2. When Reeve says, “I can feel the timelessness out here, the sense of eternity mocking me, pointing out my futile efforts to move through it each day, all day, to gather DNA, to survive myself. It’s a terrible feeling, as if the massive, unforgiving wild is snickering at my uselessness,” do you feel this is existentialist or nihilistic thinking on Reeve’s part because of his traumatic backstory or do you feel that anyone who spends such a large amount of time in such austere wilderness is bound to have such feelings?

3. A Sharp Solitude touches on a variety of issues, but one particular is Montana as a landscape for personal reinvention—particularly for Reeve and in some ways for FBI agent Ali Paige. Do you consider Montana, or even the west in general, a place where people go to find themselves or reinvent themselves? And if not for reinvention, what about escape?

4. The structure of the novel goes from ‘present’ Thursday and then ‘present’ Friday to returning repeatedly to what really happened on ‘the day before,’ Wednesday. Did this structure work for you and make it more suspenseful or was it confusing?

5. How does Ali’s upbringing in New Jersey affect how she responds to the situation with Reeve? Would Ali have helped him if they didn’t have a child together? If he was a past boyfriend who just needed a favor?

6. The tragic incident from Reeve’s youth brings up issues surrounding one of the most divisive topics in America. Did you find Reeve’s desire to take the middle ground plausible given what had happened to him? Do you find Reeve’s desire to take the middle ground symbolic of a greater need to find a middle ground in the national debate over guns and gun control or simply a survival mechanism for him? Or both?

7. At one point, Ali has an internal observation about a squirrel in her yard and she draws attention to the endless vigilance it takes to survive. Do you agree with her when she refers to the squirrel’s busyness and says, “That’s what it takes to survive – an endless vigilance. Busyness, acquisition, sustenance. And if it’s not food, as it is for the animals, it’s money, security, trust, love, truth, or acceptance. It never ends, the journey to find sustenance, even when you convince yourself you’re seeking something different. It’s really just the same effort in disguise.”

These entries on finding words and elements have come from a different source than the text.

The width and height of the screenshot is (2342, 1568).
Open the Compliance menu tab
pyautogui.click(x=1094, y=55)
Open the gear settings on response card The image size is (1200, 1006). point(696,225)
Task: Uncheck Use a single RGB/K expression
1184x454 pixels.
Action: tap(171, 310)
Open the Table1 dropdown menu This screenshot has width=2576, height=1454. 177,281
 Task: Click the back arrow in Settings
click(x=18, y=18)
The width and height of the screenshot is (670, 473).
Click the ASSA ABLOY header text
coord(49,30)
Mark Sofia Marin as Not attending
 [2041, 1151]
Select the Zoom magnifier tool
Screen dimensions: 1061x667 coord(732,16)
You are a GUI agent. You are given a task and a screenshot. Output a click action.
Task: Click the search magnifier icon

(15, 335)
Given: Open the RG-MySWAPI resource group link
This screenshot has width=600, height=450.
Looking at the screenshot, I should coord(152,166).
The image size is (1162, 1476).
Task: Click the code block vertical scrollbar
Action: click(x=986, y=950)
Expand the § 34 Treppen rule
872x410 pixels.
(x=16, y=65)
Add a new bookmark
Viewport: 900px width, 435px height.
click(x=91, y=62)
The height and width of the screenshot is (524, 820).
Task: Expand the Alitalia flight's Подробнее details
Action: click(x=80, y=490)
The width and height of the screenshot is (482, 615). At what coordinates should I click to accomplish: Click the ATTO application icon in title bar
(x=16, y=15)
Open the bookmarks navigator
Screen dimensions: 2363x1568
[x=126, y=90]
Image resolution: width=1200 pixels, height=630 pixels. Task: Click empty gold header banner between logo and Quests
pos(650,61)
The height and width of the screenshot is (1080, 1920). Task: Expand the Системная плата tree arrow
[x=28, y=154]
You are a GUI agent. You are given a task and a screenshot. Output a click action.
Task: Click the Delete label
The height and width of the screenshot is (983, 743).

8. After reading the story, do you feel there is a difference between solitude and loneliness? If they are on a continuum, where does solitude end and loneliness begin, and what might be the key to finding the right balance?

9. Were you surprised to find out who killed Anne Marie Johnson? Was her confession completely believable? Why or why not?

10. At the end of the novel, what does the future of Ali and Reeve look like, both individually and as a family unit?